<<<<

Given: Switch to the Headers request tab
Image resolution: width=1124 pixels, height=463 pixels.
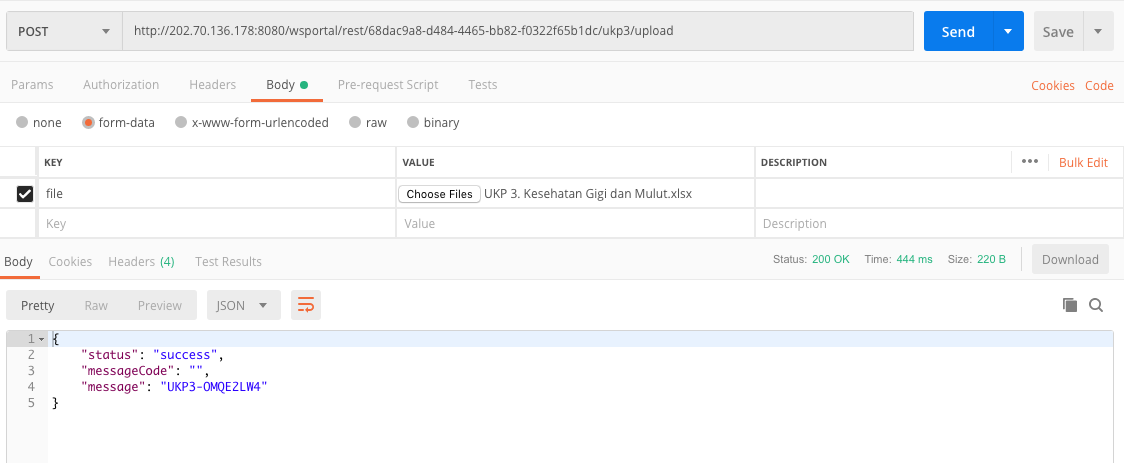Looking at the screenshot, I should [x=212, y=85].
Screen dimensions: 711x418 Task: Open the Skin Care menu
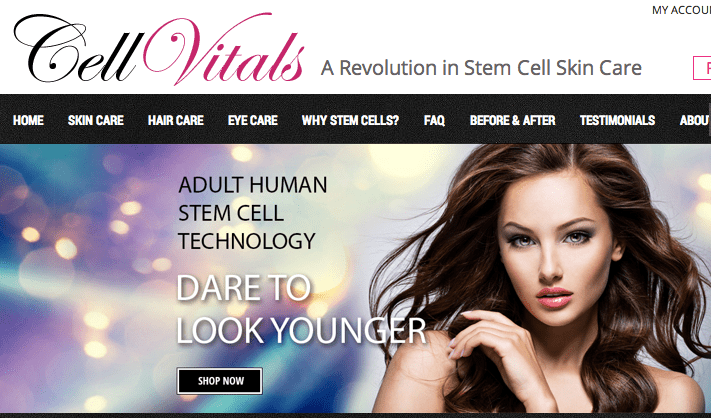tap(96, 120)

>>>>

__Exercise prompt__
Transcribe each entry exactly; images stay out.

__Result for this exercise__
Given: Switch to the Headers request tab
Image resolution: width=1124 pixels, height=463 pixels.
Looking at the screenshot, I should [x=212, y=85].
Screen dimensions: 711x418 Task: Open the Skin Care menu
tap(96, 120)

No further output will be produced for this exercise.